Mais les pluies du mois de mai, toujours abondantes dans ce pays-là, vinrent suspendre leurs rendez-vous innocens.

Une semaine s’écoula sans que Geneviève pût hasarder sa mince chaussure dans les prés humides. André n’y put tenir. Il arriva un matin chez elle avec ses livres. Elle voulut le renvoyer. Il pleura ; et refermant son atlas, il allait sortir : Geneviève l’arrêta, et heureuse de le consoler, heureuse en même temps de ne pas voir enlever ce cher atlas de sa chambre, elle lui donna une chaise auprès d’elle et reprit les leçons du Pré-Girault. Le jeune professeur, à mesure qu’il se voyait compris, se livrait à son exaltation naturelle et devenait éloquent.

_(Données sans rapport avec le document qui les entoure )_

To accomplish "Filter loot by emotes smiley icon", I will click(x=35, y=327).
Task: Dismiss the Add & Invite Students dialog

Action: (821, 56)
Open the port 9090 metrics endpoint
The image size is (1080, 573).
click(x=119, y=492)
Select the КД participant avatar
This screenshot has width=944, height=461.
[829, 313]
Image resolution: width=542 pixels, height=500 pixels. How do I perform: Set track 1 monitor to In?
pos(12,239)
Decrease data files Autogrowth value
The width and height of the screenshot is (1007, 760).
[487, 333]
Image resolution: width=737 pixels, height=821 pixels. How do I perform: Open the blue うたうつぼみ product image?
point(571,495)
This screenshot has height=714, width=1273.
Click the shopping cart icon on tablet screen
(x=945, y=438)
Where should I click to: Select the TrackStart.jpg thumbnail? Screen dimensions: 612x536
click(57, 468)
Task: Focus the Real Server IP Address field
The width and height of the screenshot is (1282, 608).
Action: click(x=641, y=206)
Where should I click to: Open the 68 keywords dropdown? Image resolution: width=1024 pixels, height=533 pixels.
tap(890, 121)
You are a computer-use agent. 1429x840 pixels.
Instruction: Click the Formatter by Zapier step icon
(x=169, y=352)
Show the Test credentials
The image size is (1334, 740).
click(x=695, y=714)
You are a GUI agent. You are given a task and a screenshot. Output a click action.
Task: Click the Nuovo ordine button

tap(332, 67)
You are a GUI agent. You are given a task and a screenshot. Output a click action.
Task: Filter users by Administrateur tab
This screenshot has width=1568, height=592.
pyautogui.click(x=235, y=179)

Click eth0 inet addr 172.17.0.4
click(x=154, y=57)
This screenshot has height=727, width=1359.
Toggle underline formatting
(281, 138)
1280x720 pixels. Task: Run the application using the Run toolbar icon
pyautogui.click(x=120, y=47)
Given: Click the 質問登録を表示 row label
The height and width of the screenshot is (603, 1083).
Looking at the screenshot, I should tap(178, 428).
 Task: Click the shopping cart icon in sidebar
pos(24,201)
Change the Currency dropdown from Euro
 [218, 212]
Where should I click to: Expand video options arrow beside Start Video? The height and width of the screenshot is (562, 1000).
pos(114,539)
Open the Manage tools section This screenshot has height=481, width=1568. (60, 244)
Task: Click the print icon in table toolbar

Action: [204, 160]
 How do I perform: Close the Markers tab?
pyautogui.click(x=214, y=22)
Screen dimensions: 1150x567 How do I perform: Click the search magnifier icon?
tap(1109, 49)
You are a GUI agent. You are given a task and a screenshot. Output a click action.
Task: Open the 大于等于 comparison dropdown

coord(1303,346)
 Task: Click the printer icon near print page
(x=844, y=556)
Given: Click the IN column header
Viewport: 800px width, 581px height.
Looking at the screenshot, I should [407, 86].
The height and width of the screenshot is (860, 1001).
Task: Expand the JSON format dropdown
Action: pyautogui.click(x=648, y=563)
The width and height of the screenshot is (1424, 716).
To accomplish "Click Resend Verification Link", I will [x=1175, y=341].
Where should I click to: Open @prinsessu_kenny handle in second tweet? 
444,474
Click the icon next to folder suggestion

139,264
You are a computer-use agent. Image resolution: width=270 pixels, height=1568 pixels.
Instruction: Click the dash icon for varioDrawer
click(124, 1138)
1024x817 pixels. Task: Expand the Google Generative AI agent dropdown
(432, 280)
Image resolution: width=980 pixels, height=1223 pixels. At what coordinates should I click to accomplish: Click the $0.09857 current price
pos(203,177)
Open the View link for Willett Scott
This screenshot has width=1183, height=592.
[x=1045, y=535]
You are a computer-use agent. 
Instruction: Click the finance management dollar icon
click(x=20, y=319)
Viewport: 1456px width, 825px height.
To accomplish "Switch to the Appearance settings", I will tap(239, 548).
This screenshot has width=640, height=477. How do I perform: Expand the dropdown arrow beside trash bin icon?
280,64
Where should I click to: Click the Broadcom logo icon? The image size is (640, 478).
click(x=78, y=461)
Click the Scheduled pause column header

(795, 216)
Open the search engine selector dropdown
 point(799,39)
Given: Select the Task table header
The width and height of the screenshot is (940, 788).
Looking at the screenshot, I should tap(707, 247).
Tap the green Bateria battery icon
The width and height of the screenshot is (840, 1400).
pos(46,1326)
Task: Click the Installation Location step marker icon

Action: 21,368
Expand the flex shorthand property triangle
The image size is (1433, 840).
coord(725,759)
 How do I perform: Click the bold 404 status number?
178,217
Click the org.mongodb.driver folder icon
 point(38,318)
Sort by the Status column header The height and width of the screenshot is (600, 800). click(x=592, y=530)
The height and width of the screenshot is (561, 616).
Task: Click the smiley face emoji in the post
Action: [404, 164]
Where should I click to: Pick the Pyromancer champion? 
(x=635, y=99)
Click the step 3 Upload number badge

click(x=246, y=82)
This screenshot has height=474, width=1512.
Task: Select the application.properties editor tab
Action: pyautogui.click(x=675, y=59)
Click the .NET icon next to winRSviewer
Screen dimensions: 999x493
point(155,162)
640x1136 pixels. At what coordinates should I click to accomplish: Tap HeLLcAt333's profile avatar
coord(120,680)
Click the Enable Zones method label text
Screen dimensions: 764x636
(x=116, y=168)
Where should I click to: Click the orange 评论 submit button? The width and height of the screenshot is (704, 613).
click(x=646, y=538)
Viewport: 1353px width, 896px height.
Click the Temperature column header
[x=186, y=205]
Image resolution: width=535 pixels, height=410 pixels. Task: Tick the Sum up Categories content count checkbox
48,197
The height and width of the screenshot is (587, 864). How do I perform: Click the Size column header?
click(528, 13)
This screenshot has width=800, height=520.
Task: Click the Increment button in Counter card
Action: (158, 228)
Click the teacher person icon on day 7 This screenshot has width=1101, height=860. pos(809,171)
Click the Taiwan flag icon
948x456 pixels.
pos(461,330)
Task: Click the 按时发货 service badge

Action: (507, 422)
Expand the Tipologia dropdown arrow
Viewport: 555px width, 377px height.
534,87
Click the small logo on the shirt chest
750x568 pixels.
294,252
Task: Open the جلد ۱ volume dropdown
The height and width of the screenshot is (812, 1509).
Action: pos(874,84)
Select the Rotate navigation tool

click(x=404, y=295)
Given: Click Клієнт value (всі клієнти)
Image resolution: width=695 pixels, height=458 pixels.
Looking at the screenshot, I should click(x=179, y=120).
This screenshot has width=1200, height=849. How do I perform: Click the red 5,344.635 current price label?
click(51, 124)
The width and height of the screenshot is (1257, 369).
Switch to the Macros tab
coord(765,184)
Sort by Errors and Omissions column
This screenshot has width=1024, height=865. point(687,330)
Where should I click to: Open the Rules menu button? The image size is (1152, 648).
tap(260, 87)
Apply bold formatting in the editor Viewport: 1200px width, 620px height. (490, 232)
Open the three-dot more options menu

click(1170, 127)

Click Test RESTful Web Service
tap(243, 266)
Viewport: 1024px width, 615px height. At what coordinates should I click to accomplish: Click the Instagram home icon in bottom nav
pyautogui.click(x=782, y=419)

Pendant deux mois, il vint tous les jours passer plusieurs heures avec son écolière. Elle travaillait tandis qu’il parlait, et de temps en temps, elle laissait tomber, sur la table, une tulipe ou une renoncule à demi faite, pour suivre de l’œil les démonstrations que son maître traçait sur le papier ; elle l’interrompait aussi de temps en temps pour lui demander son avis sur la découpure d’une feuille ou sur l’attitude d’une tige : mais l’intérêt qu’elle mettait à écouter les autres leçons l’emportant de beaucoup sur celui-là, elle négligea un peu son art, contenta moins ses pratiques par son exactitude, et vit le nombre des acheteuses diminuer autour de ses cartons. Elle était lancée sur une mer enchantée et ne s’apercevait pas des dangers de la route. Chaque jour, elle trouvait, dans le développement de son esprit, une jouissance enthousiaste qui transformait entièrement son caractère, et devant laquelle sa prudence timide s’était envolée, comme les terreurs de l’enfance devant la lumière de la raison. Cependant elle devait être bientôt forcée de voir les écueils au milieu desquels elle s’était engagée.